What I Learned by… Screenwriting

Over the past few weeks, I’ve been evaluating the effects of various kinds of writing on my fiction. I consider myself primarily to be a fiction writer, but I’ve also done a lot of many other kinds of writing, like poetry and article writing. Today I’m going to be looking at my experiences writing scripts and looking into the effects that has had on my fiction writing.

I wrote my first script in college. It was a short 1-act play called “Unintended” that started out as the idea for a story, but seemed more natural somehow as a play. Since that time I’ve been a lot more involved in writing scripts, involving several (unperformed and largely unread) movie and TV scripts and graphic novel scripts. I’ve studied scripts from writers like Neil Gaiman and Russel T. Davies, and even copied some selections by hand to see just how good screenwriting is supposed to go. Here’s what I learned as it relates to fiction:

1. Show, don’t tell. That’s one of the core rules for writing fiction, but in a medium where words are the only thing you’re using, it’s hard to know just how to interpret that. But in a script, you can’t just say “Archie is worried.” You have to tell people what to do to communicate to the audience that Archie is worried. You have to mention that he paces around or fidgets nervously, or else it won’t be communicated at all. You have to think in pantomimes to get your point across, and then put the pantomimes into words.

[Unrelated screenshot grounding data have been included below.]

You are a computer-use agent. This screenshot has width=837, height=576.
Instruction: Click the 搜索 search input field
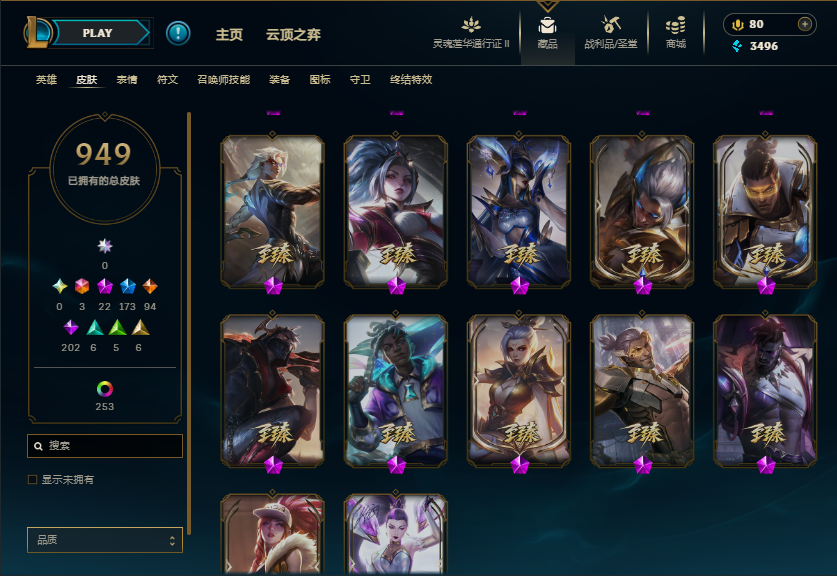(x=105, y=446)
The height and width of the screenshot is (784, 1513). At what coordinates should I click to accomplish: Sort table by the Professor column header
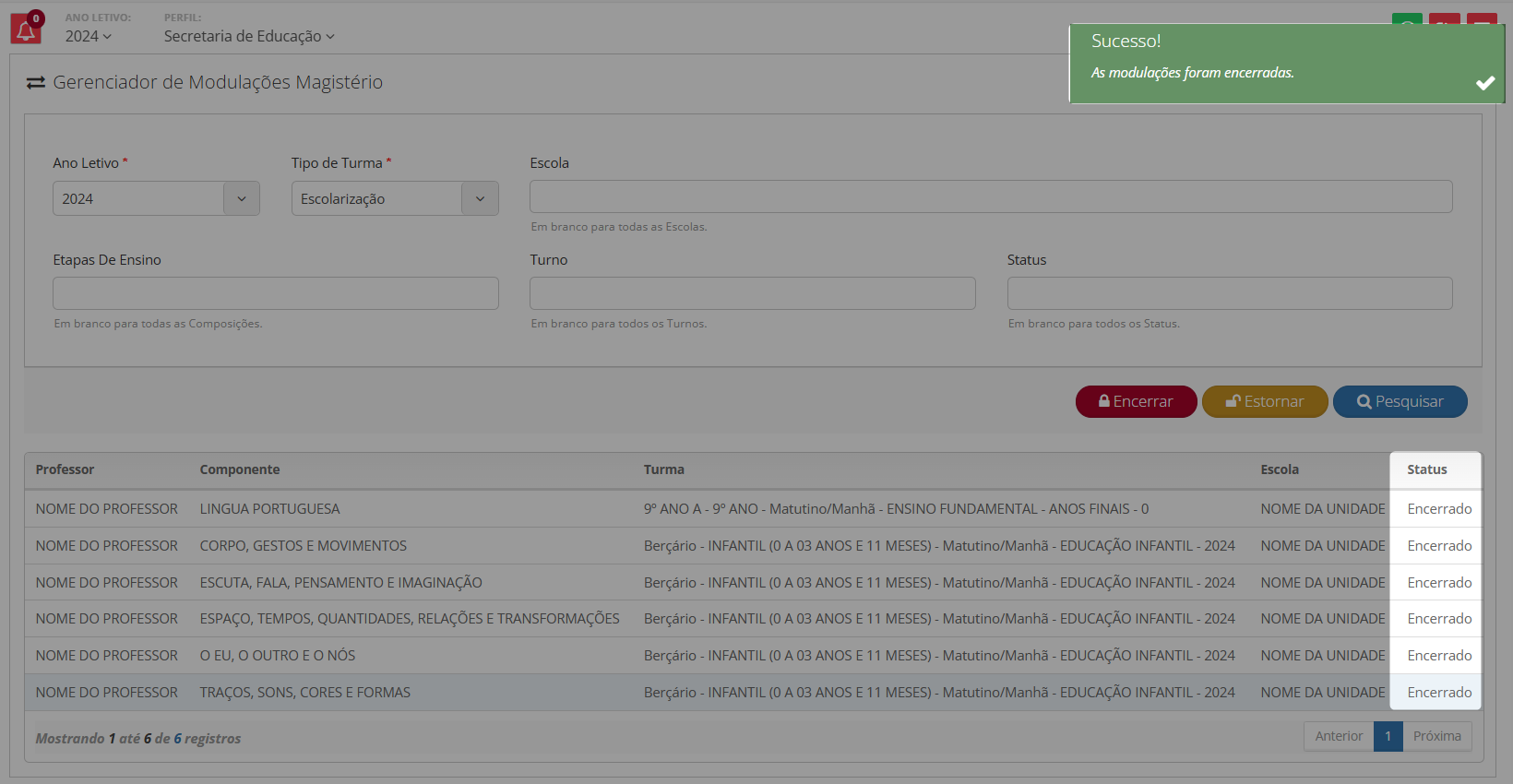(65, 469)
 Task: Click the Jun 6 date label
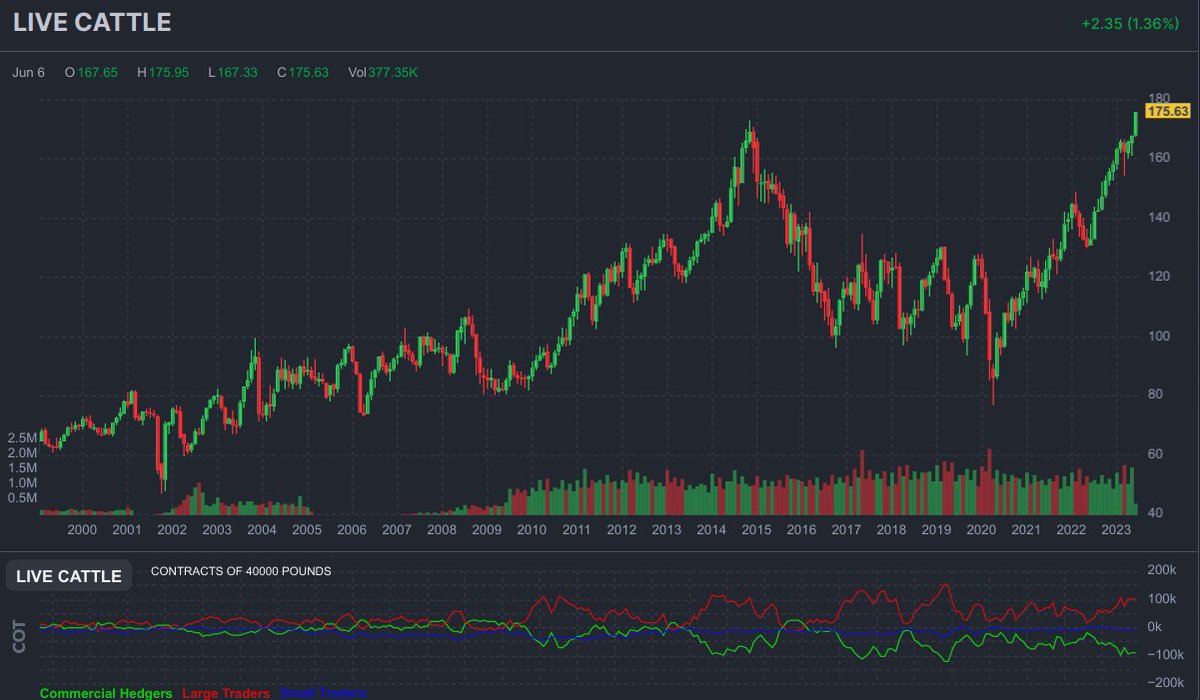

2. Action is key. Your writing can never be fast-paced enough. It’s true. If you’ve ever done any acting, even in a school play when you were ten years old, you can probably remember how important it is to over-do everything. You don’t shrug–you throw your hands into the air. You don’t speak up–you raise the volume of your voice to the point where you’re basically shouting. It’s always less dramatic for your audience than it is for you, and it’s the same way with writing. You can’t give people a rest without putting them to sleep. You need to keep things moving, keep wowing people over and over. Don’t give them a chance to put it down.

3. Keep yourself removed. When writing a script, other people will interpret it for the audience to enjoy. You need to let those people do their work. Let actors act; let illustrators show off their own creativity. Your readers have imaginations as well. Let them use it. Don’t feel like you have to tell them everything. Tell them what they need to infer the rest. Let your details be sparse but vivid so that your reader can take an active part in enjoying your novel.

Writing scripts has taught me just how to pace my writing and keep from being too distant or too detailed for my readers. It is a unique exercise in learning how to connect with your story in a different way, and so helpful that once in a while I’ll even re-write a scene from my fiction in the form of a screenplay to look at it from a different angle. Come back next week for another look at things that can influence your fiction.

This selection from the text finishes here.